• _Records shown_
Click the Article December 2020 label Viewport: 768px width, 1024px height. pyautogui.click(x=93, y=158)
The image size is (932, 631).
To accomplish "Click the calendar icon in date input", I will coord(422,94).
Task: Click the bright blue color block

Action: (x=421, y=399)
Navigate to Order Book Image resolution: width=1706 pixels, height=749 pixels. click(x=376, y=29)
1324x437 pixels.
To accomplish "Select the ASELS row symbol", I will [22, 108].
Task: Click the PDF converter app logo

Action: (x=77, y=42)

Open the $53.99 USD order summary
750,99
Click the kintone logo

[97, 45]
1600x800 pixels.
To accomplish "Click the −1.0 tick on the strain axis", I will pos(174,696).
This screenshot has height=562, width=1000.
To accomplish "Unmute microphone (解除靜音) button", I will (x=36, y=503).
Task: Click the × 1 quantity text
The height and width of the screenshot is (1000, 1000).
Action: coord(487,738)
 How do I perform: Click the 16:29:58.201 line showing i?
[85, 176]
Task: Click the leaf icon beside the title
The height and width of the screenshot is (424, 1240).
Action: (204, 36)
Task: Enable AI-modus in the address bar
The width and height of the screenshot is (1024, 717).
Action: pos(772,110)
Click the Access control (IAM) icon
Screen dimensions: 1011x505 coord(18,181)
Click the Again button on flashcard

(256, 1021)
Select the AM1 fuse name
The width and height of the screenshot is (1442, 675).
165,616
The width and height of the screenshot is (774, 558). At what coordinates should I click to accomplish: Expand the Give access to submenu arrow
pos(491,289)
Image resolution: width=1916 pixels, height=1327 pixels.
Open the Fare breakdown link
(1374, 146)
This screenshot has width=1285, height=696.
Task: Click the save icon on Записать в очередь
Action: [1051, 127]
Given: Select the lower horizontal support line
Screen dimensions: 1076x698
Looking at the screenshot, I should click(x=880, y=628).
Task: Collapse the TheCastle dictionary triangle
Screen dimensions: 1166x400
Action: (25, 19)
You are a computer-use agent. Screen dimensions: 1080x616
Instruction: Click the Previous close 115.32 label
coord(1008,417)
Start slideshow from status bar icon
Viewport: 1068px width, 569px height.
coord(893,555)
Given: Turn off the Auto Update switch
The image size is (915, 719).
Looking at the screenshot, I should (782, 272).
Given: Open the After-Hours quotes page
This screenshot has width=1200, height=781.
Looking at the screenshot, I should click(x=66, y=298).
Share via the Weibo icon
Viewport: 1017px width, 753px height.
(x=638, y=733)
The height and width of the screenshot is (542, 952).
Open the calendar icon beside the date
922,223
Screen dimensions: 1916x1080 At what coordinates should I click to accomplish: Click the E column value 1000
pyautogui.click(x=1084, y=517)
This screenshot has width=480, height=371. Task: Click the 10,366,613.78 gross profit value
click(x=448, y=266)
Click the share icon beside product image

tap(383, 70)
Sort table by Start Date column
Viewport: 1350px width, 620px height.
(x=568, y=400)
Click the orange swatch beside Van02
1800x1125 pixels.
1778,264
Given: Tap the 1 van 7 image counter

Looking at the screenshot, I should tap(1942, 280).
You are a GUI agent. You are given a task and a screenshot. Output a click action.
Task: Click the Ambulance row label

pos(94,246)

• _Work item_
Lines from the one containing "This screenshot has width=1200, height=781." through the final line of the material should be set down exactly, and no other lines.

• _Written answer_
This screenshot has width=1200, height=781.
Looking at the screenshot, I should click(x=66, y=298).
Share via the Weibo icon
Viewport: 1017px width, 753px height.
(x=638, y=733)
The height and width of the screenshot is (542, 952).
Open the calendar icon beside the date
922,223
Screen dimensions: 1916x1080 At what coordinates should I click to accomplish: Click the E column value 1000
pyautogui.click(x=1084, y=517)
This screenshot has width=480, height=371. Task: Click the 10,366,613.78 gross profit value
click(x=448, y=266)
Click the share icon beside product image

tap(383, 70)
Sort table by Start Date column
Viewport: 1350px width, 620px height.
(x=568, y=400)
Click the orange swatch beside Van02
1800x1125 pixels.
1778,264
Given: Tap the 1 van 7 image counter

Looking at the screenshot, I should tap(1942, 280).
You are a GUI agent. You are given a task and a screenshot. Output a click action.
Task: Click the Ambulance row label

pos(94,246)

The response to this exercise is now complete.